Math 315 Applied Regression Analysis
Have you ever thought about the current price of your or your family’s property? Do you want to know how experts predict the prime rate for the next season? Do you want to know if a specific medicine has any significant effect on the odds of a positive result in a medical test? These and similar questions can be answered in a regression analysis course.
Regression analysis is one of the most widely used techniques for analyzing the logical process of using an equation to express the relationship between a variable of interest and a set of related predictor variables. Applications of regression are numerous and occur in almost every field, including engineering, the physical and chemical sciences, economics, managements, life and biological sciences, and the social sciences. Regression models are used for several purposes, including: data description, parameter estimation, prediction and estimation, and control. Some examples of the use of regression analysis are:
Suppose that you want to predict the sale price of your property. The price of your property depends on many factors such as floor area, number of bedrooms, location, heating system, age of property, lot size, etc. You can collect these data from internet sources and use regression analysis to predict the value of your property.

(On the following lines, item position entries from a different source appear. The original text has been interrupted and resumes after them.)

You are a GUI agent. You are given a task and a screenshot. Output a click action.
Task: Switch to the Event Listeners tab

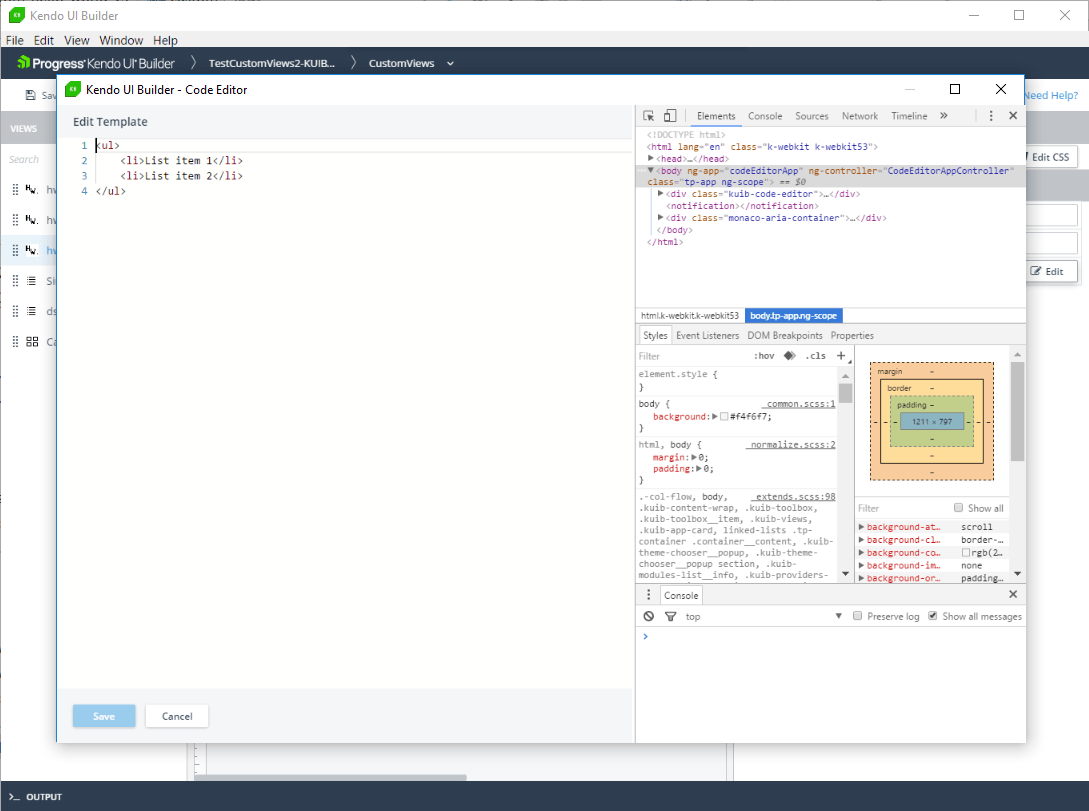(x=707, y=335)
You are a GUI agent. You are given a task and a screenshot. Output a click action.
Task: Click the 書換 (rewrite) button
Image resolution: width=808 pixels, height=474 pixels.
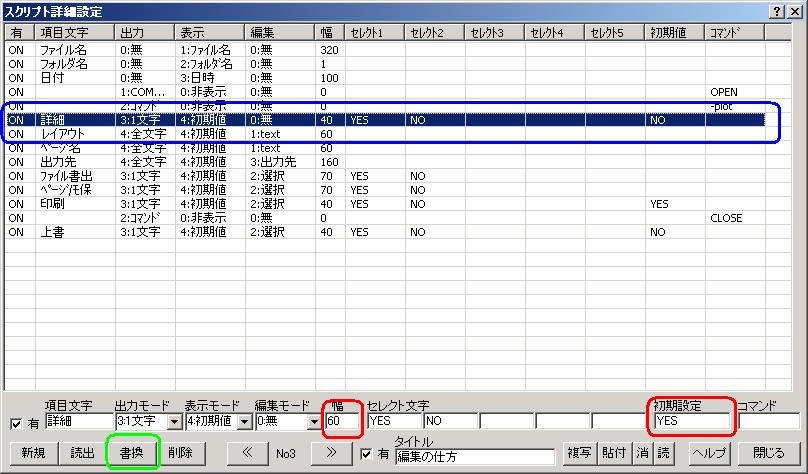coord(131,452)
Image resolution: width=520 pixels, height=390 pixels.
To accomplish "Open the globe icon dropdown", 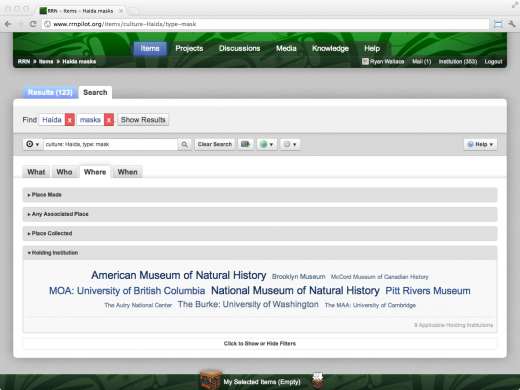I will [267, 144].
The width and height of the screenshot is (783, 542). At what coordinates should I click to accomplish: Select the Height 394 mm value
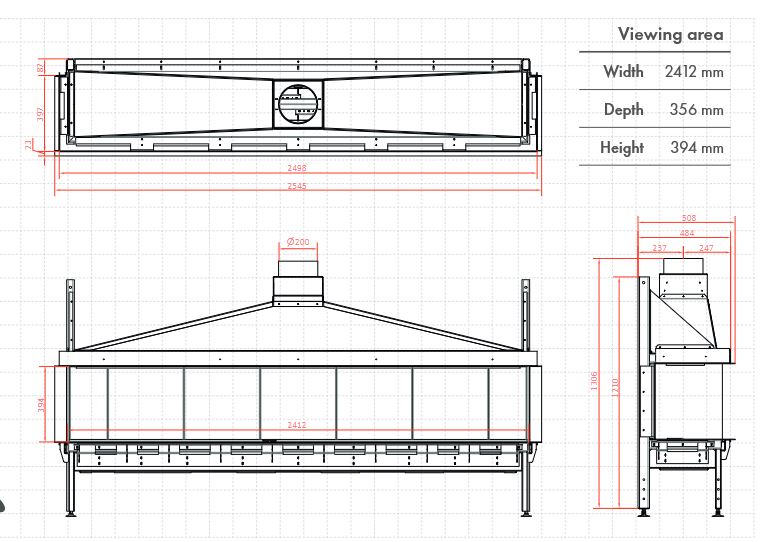point(696,148)
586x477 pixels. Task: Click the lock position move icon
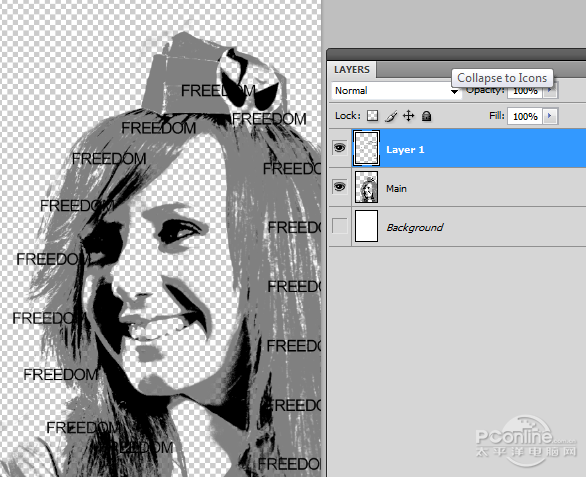(x=408, y=116)
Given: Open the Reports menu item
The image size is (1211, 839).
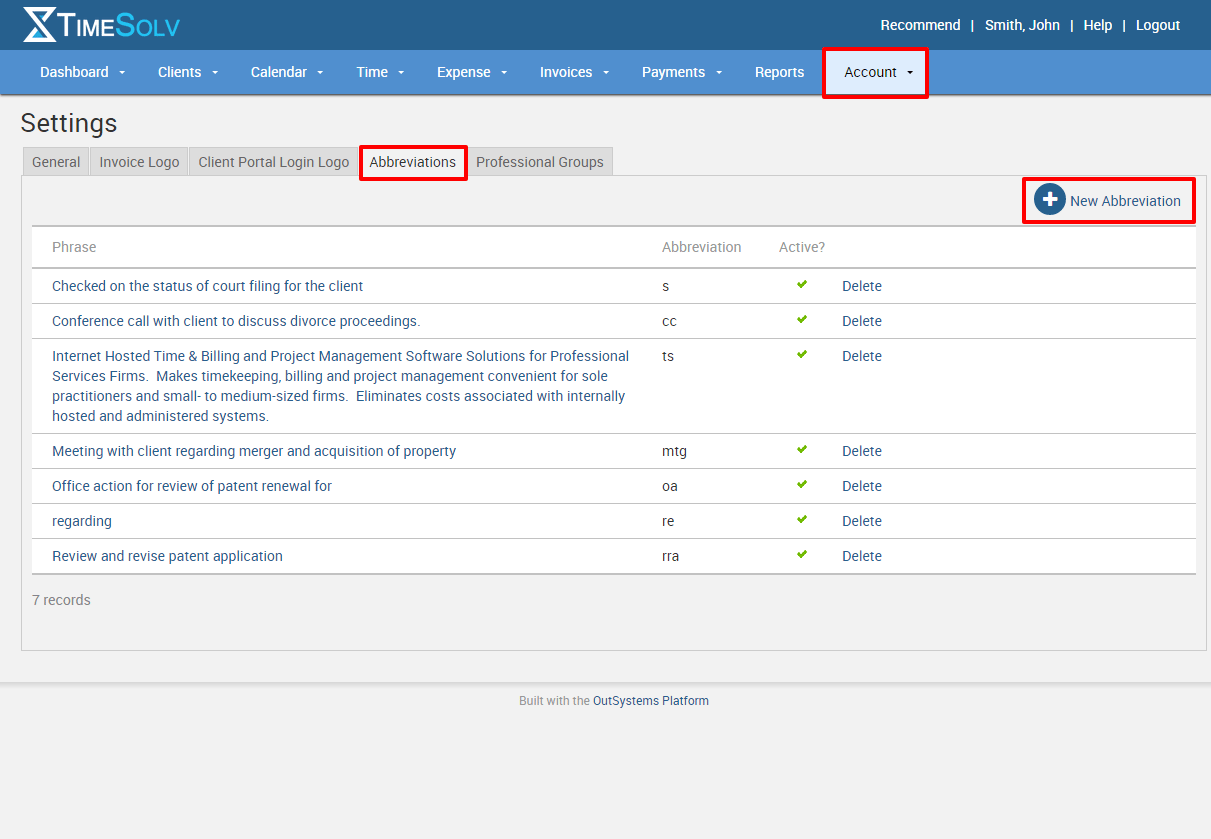Looking at the screenshot, I should 779,72.
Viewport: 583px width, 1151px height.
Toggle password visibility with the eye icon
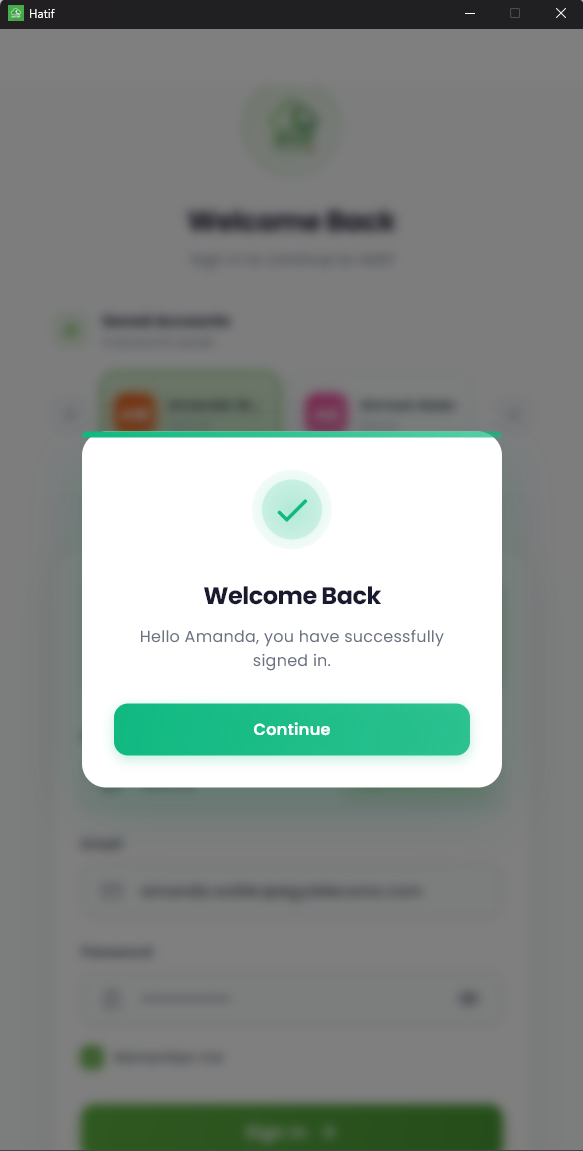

A chemical engineer uses the Michaelis-Menten equation y=β1x/(x+β2)+ε to describe the relationship between the velocity of a reaction y and the concentration x. In this model, β1 is the asymptotic velocity of the reaction, that is, the maximum velocity as the concentration gets large. If a sample of observed values of velocity at different concentrations is available, then regression analysis can be used to estimate the maximum velocity.
In Math 315 you will learn to specify an appropriate model and use a statistical software package to analyze your data. You will also learn to check the adequacy of the proposed model and perform model validation.